Russian Defense Ministry says it has suspended all cooperation with Turkey.
Russia has suspended all cooperation with the Turkish military, the Russian Defense Ministry said Thursday.
This includes a hotline set up to share information about Russian airstrikes in Syria, TASS, a Russian government news agency reported.
Later Thursday Russian Defense Ministry spokesman Maj. Gen. Igor Konashenkovannounced that the militaries of Russia and Syria had delivered airstrikes at the area where one of the pilot’s was rescued.
Konashenkov claimed a group of militants and other armed units were destroyed in the strikes.
Putin: Turkish government pursuing “Islamization” of country
Russian President Vladimir Putin has accused the Turkish government of going in “radical directions” and pursuing policies that will lead to the “Islamization” of the country, Haaretz reported.
Putin told reporters in Moscow Thursday:
We see, and we are not alone I assure you, it is seen all over the world, that current Turkish leadership for a considerable number of years has been pursuing an internal policy of Islamization in the country.
We are talking about the support for more radical directions which creates a very hostile environment and atmosphere that is not visible at when it is first seen, that is first, secondly, after what happened yesterday, we cannot exclude any other incidents. And if that happens we will somehow have to react to it.
And our citizens in Turkey may be under significant risk and the Foreign Ministry if obliged to inform about it.
******
- [SHORT PROBLEM]
Copy out the whole news report on Russia cutting military ties with Turkey, word for word. The entries that come next are from a separate source and are not related to the news report.

- [DATA EXCERPTS]
******
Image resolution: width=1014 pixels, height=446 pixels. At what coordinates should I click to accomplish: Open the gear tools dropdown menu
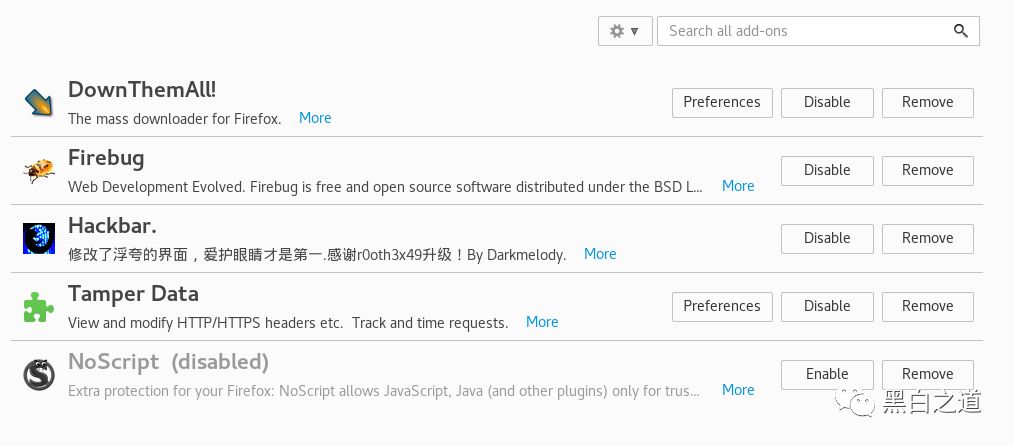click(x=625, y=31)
******
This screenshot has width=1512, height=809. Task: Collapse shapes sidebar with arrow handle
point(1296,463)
******
- [TASK RESPONSE]
Russian Defense Ministry says it has suspended all cooperation with Turkey.
Russia has suspended all cooperation with the Turkish military, the Russian Defense Ministry said Thursday.
This includes a hotline set up to share information about Russian airstrikes in Syria, TASS, a Russian government news agency reported.
Later Thursday Russian Defense Ministry spokesman Maj. Gen. Igor Konashenkovannounced that the militaries of Russia and Syria had delivered airstrikes at the area where one of the pilot’s was rescued.
Konashenkov claimed a group of militants and other armed units were destroyed in the strikes.
Putin: Turkish government pursuing “Islamization” of country
Russian President Vladimir Putin has accused the Turkish government of going in “radical directions” and pursuing policies that will lead to the “Islamization” of the country, Haaretz reported.
Putin told reporters in Moscow Thursday:
We see, and we are not alone I assure you, it is seen all over the world, that current Turkish leadership for a considerable number of years has been pursuing an internal policy of Islamization in the country.
We are talking about the support for more radical directions which creates a very hostile environment and atmosphere that is not visible at when it is first seen, that is first, secondly, after what happened yesterday, we cannot exclude any other incidents. And if that happens we will somehow have to react to it.
And our citizens in Turkey may be under significant risk and the Foreign Ministry if obliged to inform about it.